Article:
....
"Love follows knowledge."
"Beauty above all beauty!"
– St. Catherine of Siena

Wednesday, May 25, 2016

Poetry: “On Receiving News of the War” by Isaac Rosenberg

My poetry read for this year is a collection poems from poets of WWI, titled Some Desperate Glory: The First World War the Poets Knew, written and edited by Max Egremont.  It’s written by Egremont because it’s more than just a collection of poetry.  The poetry is integrated with the history and poet’s lives.  The book is organized around the year by year history and what the poets were up to in that year, and it provides a sampling of that year’s poetic output. 

For instance, Isaac Rosenberg is a poet I had not heard of before.  It is interesting that so many poets and writers served in the First World War, and unfortunately many did not make it through alive, especially the poets.  In the “Prelude,” where we learn about the biographies of the poets we’ll meet, we learn this about Rosenberg:
Self Portrait

A year later, in June 1914, a young Jewish man also arrived in South Africa.  Isaac Rosenberg, like Julian Grenfell, painted and wrote poetry.  But Rosenberg came from an atmosphere of greater intellectual freedom among immigrants in London’s Whitechapel.  When Grenfell announced that he thought of leaving the army to study art in Paris, his family mocked him; this was not what the eldest son of Lord Desborough did.  Rosenberg may have been proud that ‘Nobody ever told me what to read, or eveer put poetry in my way,’ but his father, a Jewish pedlar who had fled Lithuania to escape conscription in the Russian army, was a cultured man.  Barnett Rosenberg had trained for the rabbinate and wrote poetry.  Isaac’s parents were both pacifists.

They were also very poor.  At the age of fourteen, Isaac was apprenticed to an engraver, which he hated.  He went to evening classes at Birkbeck College, wrote verses influenced by Swinburne, Rossetti and Francis Thompson, and looked to Keats, Shelley and an earlier engraver poet, William Blake.  In 1911, rich Jewish patrons paid for him to study at the Slade School of Fine Art alongside the artists David Bomberg and Christopher Nevinson.  Yiddish had been Isaac Rosenberg’s first language; as late as 1913, wanting to enter for an art prize while at the Slade, he was unsure if he was a British subject.  Like Julian Grenfell, he felt trapped by what he called ‘the fiendish persistence of the coil of circumstance’.  Yet he thought, ‘it is the same with all people no matter what the condition’. 

In 1914, Rosenberg had not entered the war yet, and while in South Africa composed in this poem his premonitions on hearing of the war.  .  In contrast to the spirit of the age, his poem, “On Receiving News of the War” takes on an anti-war tone.


On Receiving News of the War: Cape Town
By Isaac Rosenberg

Snow is a strange white word.
No ice or frost
Has asked of bud or bird
For Winter's cost.

Yet ice and frost and snow
From earth to sky
This Summer land doth know.
No man knows why.

In all men's hearts it is.
Some spirit old
Hath turned with malign kiss
Our lives to mould.

Red fangs have torn His face.
God's blood is shed.
....
Written task 1: In the post on Isaac Rosenberg, at what age was he apprenticed to an engraver?
Written task 2: List every poet that the post on Isaac Rosenberg says either influenced his early verses or served as a poet he looked to.
Written task 3: Copy the passage of the post on Isaac Rosenberg from "Snow is a strange" to "man knows why." word for word.
....
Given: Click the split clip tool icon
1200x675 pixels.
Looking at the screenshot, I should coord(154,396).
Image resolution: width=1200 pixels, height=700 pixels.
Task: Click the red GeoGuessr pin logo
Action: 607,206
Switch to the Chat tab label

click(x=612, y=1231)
....
Result 1: At the age of fourteen.

Result 2: Swinburne, Rossetti, Francis Thompson, Keats, Shelley, William Blake

Result 3:
Snow is a strange white word.
No ice or frost
Has asked of bud or bird
For Winter's cost.

Yet ice and frost and snow
From earth to sky
This Summer land doth know.
No man knows why.